Amorim rebateu as reações do ditador chavista veiculadas nesta segunda-feira, dia 28. Maduro acusou o Brasil de ter prometido não vetar o ingresso da Venezuela no bloco, mas depois ter traído o compromisso em Kazan. O chavista acusou o Itamaraty de uma "punhalada nas costas" e tentou poupar o petista. O Estadão apurou, no entanto, que os diplomatas que discutiam a lista de candidatos na Rússia receberam instruções de alto nível político para bloquear a pretensão da Venezuela - eles se referiam a um descontentamento do próprio Lula.

Maduro disse que ao se despedir, ainda ouviu uma negativa do chanceler Mauro Vieira, que segundo ele quase "desmaiou" ao encontrá-lo de relance nos corredores da cúpula. O ditador creditou o comunicado oficial do veto brasileiro ao embaixador Eduardo Saboia, a quem acusou de "bolsonarista" por ter atuado na gestão do ex-presidente brasileiro. Após a posse de Lula, ele se manteve no cargo de secretário de Ásia e Pacífico, que já exercia, e segue como "sherpa", ou seja, o principal negociador diplomático do País no Brics.

Os parlamentares cobraram Amorim pelo que chamaram de "chacota" de Nicolás Maduro. Marcel Van Hatten (Novo-RS) afirmou que o ministro Mauro Vieira foi "humilhado" por Maduro na TV venezuelana.

Amorim disse que, entre Mauro Vieira e Maduro, sempre vai dizer que o ministro brasileiro tem razão, mas que "formalmente não houve veto", porque não ocorreu uma votação em Kazan. "As decisões são tomadas por consenso, e o Brasil achou que neste momento a Veneuzela não contribui para o melhor funcionamento do Brics", afirmou Amorim, reiterando que a decisão é momentânea.

O assessor de Lula afirmou que o Brasil não concordou com a expansão desenfreada do Brics e pontou que os países convidados - foram 13 selecionados na semana passada - devem ser representativos nas suas regiões econômica e politicamente.

"A Venezuela de hoje não preenche essas condições. Não foi um veto. Porque existe esse mal-estar, que espero que possa se resolver à medida que as coisas se normalizem, os direitos humanos sejam respeitados, as eleições sejam realizadas, as atas apareçam", confirmou o ex-chanceler. "Não foi idelógico sequer", acrescentou Amorim, citando que o Brasil consentiu com o ingresso de Cuba, também uma ditadura comunista. O mesmo ocorreu com a Nicarágua do ditador Daniel Ortega, que vive crise com o governo Lula.

O ex-chanceler também afirmou que Maduro reagiu de forma desproporcional, mas que defende que os países ainda mantenham relações. Segundo ele, o nível de interlocução entre Caracas e Brasília diminuiu muito após o governo Lula decidir não reconhecer a alegada reeleição do chavista, por indícios de fraude. Amorim assegurou que Lula e Maduro não se falaram mais desde as eleições de 28 de julho.

Segmento de dados ->

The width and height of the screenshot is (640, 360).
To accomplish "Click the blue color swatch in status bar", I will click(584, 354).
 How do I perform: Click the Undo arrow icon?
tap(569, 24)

Exercício -> Você pode prolongar a reportagem sobre a resposta de Amorim a Maduro quanto à entrada da Venezuela no Brics, começando logo após a última frase?

Resposta ->
"A Veneuzela, muitos elementos, estão nos acusando, a meu ver injustamente, de inimizade em função da atitude por causa do possível ingresso como parceiro do Brics."

O embaixador afirmou ainda que o Brasil se absteve em Genebra, no âmbito das Nações Unidas, durante a votação que renovou a missão de investigação de violações de direitos humanos, porque a resolução não se referia à sanções impostas à Venezuela. Elas vêm sendo combatidas pela diplomacia brasileira, com o entendimento de que também violam direitos humanos e prejudicam a sobrevivência do povo.

Celso Amorim é o conselheiro mais influente de Lula em temas internacionais. Amorim foi enviado especial de Lula para acompanhar as eleições presidenciais de 28 de julho, cujo resultado o Brasil decidiu cobrar, diante da ausência de transparência na divulgação da votação.

Tanto Maduro quanto a oposição, que foi representada pelo candidato Edmundo González, hoje vivendo exilado na Espanha, argumentam ter vencido. Maduro jamais publicou documentos que provassem os números oficializados pelo Conselho Nacional Eleitoral e validados pelo Tribunal Supremo de Justiça, ambos órgãos controlados pelo chavismo. González e seus aliados, acossados por investigações e acusados de tentar desestabilizar o país vizinho, publicaram parte das atas de urnas que demonstrariam sua vitória.

Questionado se considera a Venezuela uma ditadura, Amorim preferiu se esquivar da classificação e disse que ela não colaboraria para uma interlocução futura. Mas também não a nomeou como democracia.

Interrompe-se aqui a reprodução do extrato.